Monday, March 29, 2010

Influence in the Classroom.











Sunny-Marie Birney, the writer of the chapter “Voices of Our Foremothers: Celebrating the Legacy of African-American women Educators”, talks about her life journey from childhood to adulthood. She didn’t get to know her mother who was a black woman because she was adopted at such at a young age. She was adopted the age of two by white parents. Since she grew up with a while family the African-American culture was not a familiarity to her. She states she wasn’t exposed to Black culture until she entered college. Birney says she became “more culturally and spiritually connected to the African-American community.” Birney became very close to the professors during her college years and they became her movies her “mother’s away from home”. And with that she felt she could really relate to them and strived to be like them but put her own element in it.
For me personally when I came to Atlanta to attend college there were things that I would not have been exposed to being from Denver, Colorado.

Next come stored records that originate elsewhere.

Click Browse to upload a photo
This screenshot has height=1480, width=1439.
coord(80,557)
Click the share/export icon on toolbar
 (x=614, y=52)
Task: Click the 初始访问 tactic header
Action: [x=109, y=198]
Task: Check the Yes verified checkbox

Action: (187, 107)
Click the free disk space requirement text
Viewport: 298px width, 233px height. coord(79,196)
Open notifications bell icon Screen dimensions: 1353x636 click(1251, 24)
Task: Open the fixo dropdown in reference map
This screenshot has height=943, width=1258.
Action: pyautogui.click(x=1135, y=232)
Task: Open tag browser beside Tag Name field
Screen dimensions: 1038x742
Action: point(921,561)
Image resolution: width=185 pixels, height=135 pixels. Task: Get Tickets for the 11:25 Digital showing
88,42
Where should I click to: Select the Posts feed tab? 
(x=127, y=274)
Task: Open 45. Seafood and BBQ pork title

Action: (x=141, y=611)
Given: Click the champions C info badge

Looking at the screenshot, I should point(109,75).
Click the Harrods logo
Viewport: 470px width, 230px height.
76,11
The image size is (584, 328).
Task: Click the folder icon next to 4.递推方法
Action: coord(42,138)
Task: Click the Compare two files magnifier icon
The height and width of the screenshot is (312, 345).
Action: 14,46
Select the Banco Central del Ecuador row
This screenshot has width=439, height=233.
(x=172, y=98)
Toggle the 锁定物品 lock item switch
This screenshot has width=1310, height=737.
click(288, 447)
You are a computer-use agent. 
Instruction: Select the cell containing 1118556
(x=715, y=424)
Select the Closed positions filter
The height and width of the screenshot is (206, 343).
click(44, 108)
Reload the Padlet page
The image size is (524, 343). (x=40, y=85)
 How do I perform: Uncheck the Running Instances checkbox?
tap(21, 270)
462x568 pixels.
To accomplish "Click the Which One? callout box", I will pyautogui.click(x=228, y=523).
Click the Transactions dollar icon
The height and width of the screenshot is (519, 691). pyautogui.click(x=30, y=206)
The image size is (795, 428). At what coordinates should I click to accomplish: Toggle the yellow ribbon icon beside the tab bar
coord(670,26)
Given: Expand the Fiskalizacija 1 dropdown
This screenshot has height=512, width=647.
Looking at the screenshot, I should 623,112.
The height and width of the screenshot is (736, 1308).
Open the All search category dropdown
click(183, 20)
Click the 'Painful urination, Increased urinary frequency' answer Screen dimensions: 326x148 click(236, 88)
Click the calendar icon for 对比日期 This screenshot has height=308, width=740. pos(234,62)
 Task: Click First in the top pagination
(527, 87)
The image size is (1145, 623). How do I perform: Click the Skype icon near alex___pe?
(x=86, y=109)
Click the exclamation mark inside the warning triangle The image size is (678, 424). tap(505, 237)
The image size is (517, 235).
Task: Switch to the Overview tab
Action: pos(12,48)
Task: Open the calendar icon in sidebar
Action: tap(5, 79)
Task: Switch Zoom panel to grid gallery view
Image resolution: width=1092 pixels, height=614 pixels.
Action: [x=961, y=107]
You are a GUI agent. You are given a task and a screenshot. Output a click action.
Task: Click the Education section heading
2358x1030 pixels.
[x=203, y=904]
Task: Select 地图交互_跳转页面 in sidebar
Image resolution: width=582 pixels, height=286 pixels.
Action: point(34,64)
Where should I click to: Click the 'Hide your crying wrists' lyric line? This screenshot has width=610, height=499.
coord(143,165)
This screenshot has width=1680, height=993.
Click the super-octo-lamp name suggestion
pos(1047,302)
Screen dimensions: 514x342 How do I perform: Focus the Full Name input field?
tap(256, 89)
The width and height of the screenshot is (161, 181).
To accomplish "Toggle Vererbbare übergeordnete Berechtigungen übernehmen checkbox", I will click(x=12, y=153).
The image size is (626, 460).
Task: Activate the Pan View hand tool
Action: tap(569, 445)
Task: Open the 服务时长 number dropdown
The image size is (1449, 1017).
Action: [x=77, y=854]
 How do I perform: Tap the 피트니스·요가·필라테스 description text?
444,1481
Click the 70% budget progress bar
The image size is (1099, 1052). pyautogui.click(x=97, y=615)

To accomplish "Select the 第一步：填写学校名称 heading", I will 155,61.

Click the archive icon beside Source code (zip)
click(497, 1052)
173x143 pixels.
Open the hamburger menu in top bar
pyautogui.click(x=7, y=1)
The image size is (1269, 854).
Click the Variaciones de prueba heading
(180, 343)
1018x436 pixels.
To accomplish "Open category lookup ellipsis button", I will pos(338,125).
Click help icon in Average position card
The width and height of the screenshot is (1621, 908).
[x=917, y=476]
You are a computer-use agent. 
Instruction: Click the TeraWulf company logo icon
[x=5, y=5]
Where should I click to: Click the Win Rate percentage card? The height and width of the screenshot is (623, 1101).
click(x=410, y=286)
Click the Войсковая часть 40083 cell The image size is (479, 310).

Colorado as a decent sized black community but the state is majority white. By coming to Atlanta more specifically to Spelman I was able to see women who are the same color as I am achieving things on a large scale. Back in Colorado, there weren’t many influential women that had jobs that I was interested in. But at my high school there were two black female teachers and they taught the African-American Literature and African-American History. I took both course and they focused on the black authors and black historians. Not many high schools offer classes that specifically focus on African-American studies, so luckily my high school offered them and the two teachers sparked the thought for me of becoming a teacher. But now that I witness so many black women here at Spelman, with other occupation other than teachers that gave me another incentive. It’s just very inspirational to see black women accomplish so much and be placed at a higher authority.
-Candice Frazier

Sunday, March 21, 2010

Lessons From Down Under: Growing up in Rural Mississippi


As I was reading Lessons From Down Under written by Dr. Bessie House-Soremekun, written so fluently on the difference between Knowledge and Knowing, I began to think of my own upbringing. I grew up in rural Mississippi and most of the same white superiority was in Mississippi as well. Some of the same issues and circumstances that held down those of African descent in Alabama also held the blacks of Mississippi down as well. It wasn’t until I was older that I realized it. Just as she stated a lot about having a special connection with her grandmother, so did I. Till this day at the age of 65, my grandmother still informs me on lessons and literacy that can’t be found in a text book and cannot be taught in a classroom.
When I was eight years old, my grandmother’s home was burned completely down. It possessed every memory and artifacts passed down to her from her grandparents and so forth and so on. My grandmother lived in a small town in Mississippi just as Mrs. Bessie did. The white people there descended directly from Plantation owners as the town was very obviously segregated. My grandmother was a source of comfort to most African Americans in the community as she could cook and still can cook the best home cooked meal around. It was believed that the local white people took away everything she had worked so hard for and had continuously opened up for blacks to gain a unique type of literacy. It was like any other philosophy offered to justify the actions of rural whites. Whoever was a threat and whatever made them feel superior is what they were going to do. My grandmother taught me despite what may happen to stop you from doing the right thing and helping my fellow black people, continue to do the best you can in both knowledge and knowing. Just as Dr. Bessie’s grandmother taught her and showed her first hand.
By: Erica Paige

Tuesday, March 16, 2010

Welfare Woes


Many Americans depend on governmental assistance but it is often not talked about publically, that assistance is welfare. After reading Sandra Golden’s "Black and on Welfare: What You Don't Know About Single-Parent Women", I realize that welfare can be used as a stability for people who get caught in a dilemma in their lives such as Golden who tells about her situation of being a young, single mother and not having the ends to provide her and her child. She decides to get assistance from the welfare system. Welfare is a government based assistant to help those who are in need. I am not or was not aware of how welfare worked but honestly when I hear that term I think of poor black families even though that is not the case. Golden says she "felt dehumanized and humiliated." This was because she was categorized as a "typical" black woman on welfare: had a child, no husband and couldn't get a job due to laziness or lack of education. These stereotypes unfortunately are placed on many black women, young and older, who are on welfare. Welfare is not talked about but is often joked about in movies and television shows depict the people being on it as embarrassed therefore putting a negative connotation on it as to say that being on welfare is a bad thing and that it shouldn’t be. If a person has a tough circumstance that leads them to opt for welfare, it shouldn’t be looked down on. I have an older cousin who has three children and she is 24. She is not married and she doesn’t have a job and or a house of her own so she stays with different family members time to time. She needed welfare because it was hard for her to find a job. Welfare can be helpful to those in need so I think that the negativity it gets doesn’t do it justice for the help it provides for many.